Hi Adam,
Since we have already had *very* long discussions on this topic, I'm worried that I might open a can of worms be weighing in here, but the issue is important enough to me that I will do so regardless.
Instead of endorsing one of the listed proposals directly, I will emphasize the problem, so we don't lose sight of it. The problem people run into *in practice* and complain about in blog posts, on Google+, or privately when we chat about Haskell over beer, is that they would like to write a record definition like this one:
data Employee = Employee { id :: Int, name :: String }
printId :: Employee -> IO ()
printId emp = print $ id emp
but since that doesn't work well in Haskell today due to name collisions, the best practice today is to instead write something like:
data Employee = Employee { employeeId :: Int, employeeName :: String }
printId :: Employee -> IO ()
printId emp = print $ employeeId emp
The downsides of the latter have been discussed elsewhere, but briefly they are:
* Overly verbose when there's no ambiguity.
* Ad-hoc prefix is hard to predict (i.e. sometimes abbreviations of the data type name are used).
The important requirement, which might seem a bit obvious, is that any solution to this problem better not be *even more* verbose than the second code snippet above. If I understand the SORF proposal correctly, you would write:
data Employee = Employee { id :: Int, name :: String }
printId :: Employee -> IO ()
Is that correct or do you have to replace 'Employee' with 'r { id :: Int }' in the type signature of 'printId'?
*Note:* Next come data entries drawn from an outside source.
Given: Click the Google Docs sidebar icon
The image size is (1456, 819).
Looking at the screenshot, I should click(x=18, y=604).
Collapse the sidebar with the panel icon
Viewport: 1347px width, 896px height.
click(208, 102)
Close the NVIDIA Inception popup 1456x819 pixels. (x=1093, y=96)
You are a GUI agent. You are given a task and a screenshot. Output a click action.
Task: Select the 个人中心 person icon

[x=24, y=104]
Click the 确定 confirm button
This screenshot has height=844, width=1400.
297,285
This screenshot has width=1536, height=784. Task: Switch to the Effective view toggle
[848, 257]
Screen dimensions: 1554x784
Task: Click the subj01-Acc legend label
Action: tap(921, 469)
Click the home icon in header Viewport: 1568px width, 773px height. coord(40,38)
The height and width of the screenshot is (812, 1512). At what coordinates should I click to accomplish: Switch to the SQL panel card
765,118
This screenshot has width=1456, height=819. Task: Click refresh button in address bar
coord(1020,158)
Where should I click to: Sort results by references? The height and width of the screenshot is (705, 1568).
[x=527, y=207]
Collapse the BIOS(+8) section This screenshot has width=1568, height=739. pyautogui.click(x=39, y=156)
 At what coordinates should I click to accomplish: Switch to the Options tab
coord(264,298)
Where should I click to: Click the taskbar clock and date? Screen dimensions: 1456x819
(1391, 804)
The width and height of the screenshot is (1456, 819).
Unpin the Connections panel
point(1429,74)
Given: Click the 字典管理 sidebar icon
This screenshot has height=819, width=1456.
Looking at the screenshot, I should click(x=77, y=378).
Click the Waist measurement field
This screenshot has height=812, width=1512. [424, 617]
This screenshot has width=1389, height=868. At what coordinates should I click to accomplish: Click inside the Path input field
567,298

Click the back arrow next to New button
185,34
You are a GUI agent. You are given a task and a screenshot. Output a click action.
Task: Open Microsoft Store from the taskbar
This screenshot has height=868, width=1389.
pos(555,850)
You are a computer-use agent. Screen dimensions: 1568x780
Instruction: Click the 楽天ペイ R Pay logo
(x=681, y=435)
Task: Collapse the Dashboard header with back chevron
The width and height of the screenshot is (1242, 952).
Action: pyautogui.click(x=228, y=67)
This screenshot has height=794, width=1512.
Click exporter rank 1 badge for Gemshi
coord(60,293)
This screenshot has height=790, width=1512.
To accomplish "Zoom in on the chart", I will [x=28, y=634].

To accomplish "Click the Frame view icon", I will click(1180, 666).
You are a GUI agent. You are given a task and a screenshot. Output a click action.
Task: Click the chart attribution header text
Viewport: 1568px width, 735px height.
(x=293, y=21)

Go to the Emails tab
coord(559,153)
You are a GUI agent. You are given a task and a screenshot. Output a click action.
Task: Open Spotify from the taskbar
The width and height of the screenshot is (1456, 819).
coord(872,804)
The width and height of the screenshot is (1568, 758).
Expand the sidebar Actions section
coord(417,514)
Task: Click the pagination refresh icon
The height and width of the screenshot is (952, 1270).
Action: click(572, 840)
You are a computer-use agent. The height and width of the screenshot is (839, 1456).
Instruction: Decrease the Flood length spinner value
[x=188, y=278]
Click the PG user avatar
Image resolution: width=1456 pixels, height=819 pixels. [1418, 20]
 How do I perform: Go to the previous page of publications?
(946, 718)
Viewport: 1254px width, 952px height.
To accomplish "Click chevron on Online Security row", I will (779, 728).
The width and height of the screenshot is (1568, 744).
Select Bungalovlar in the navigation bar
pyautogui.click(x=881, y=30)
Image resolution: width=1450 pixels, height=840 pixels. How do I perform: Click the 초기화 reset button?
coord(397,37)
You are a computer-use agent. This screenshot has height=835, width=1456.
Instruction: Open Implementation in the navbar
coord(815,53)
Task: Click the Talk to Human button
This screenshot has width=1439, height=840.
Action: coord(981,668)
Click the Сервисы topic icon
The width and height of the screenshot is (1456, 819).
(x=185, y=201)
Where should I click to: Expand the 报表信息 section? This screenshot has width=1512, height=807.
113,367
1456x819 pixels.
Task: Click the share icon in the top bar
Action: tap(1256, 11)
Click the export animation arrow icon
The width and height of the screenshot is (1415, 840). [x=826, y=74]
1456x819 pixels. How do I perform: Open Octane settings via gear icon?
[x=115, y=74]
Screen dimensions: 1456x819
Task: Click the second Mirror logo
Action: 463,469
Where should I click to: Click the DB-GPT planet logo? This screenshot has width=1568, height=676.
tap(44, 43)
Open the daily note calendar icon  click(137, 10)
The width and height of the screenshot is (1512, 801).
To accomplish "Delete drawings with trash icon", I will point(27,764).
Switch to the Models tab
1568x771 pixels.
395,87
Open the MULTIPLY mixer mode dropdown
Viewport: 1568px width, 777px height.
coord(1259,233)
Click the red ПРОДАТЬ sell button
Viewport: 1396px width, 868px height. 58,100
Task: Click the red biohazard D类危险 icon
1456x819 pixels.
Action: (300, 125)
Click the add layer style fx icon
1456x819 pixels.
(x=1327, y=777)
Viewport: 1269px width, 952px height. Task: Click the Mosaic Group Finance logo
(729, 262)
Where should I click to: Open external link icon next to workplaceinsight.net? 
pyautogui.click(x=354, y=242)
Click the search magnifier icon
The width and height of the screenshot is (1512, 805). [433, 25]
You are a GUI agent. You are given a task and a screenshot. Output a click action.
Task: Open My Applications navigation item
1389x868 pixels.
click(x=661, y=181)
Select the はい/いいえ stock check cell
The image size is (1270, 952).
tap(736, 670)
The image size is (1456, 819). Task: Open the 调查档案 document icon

The discussions about an overhauled record system also involve lots of talk about record sub-typing, extensible records, and other more advanced features. I'd like to point out that there doesn't seem to be a great demand for these features. They might be nice-to-haves or might fall out naturally from a solution to the namespacing problem above, but they are in fact not needed to solve the common problem people have with the Haskell record system.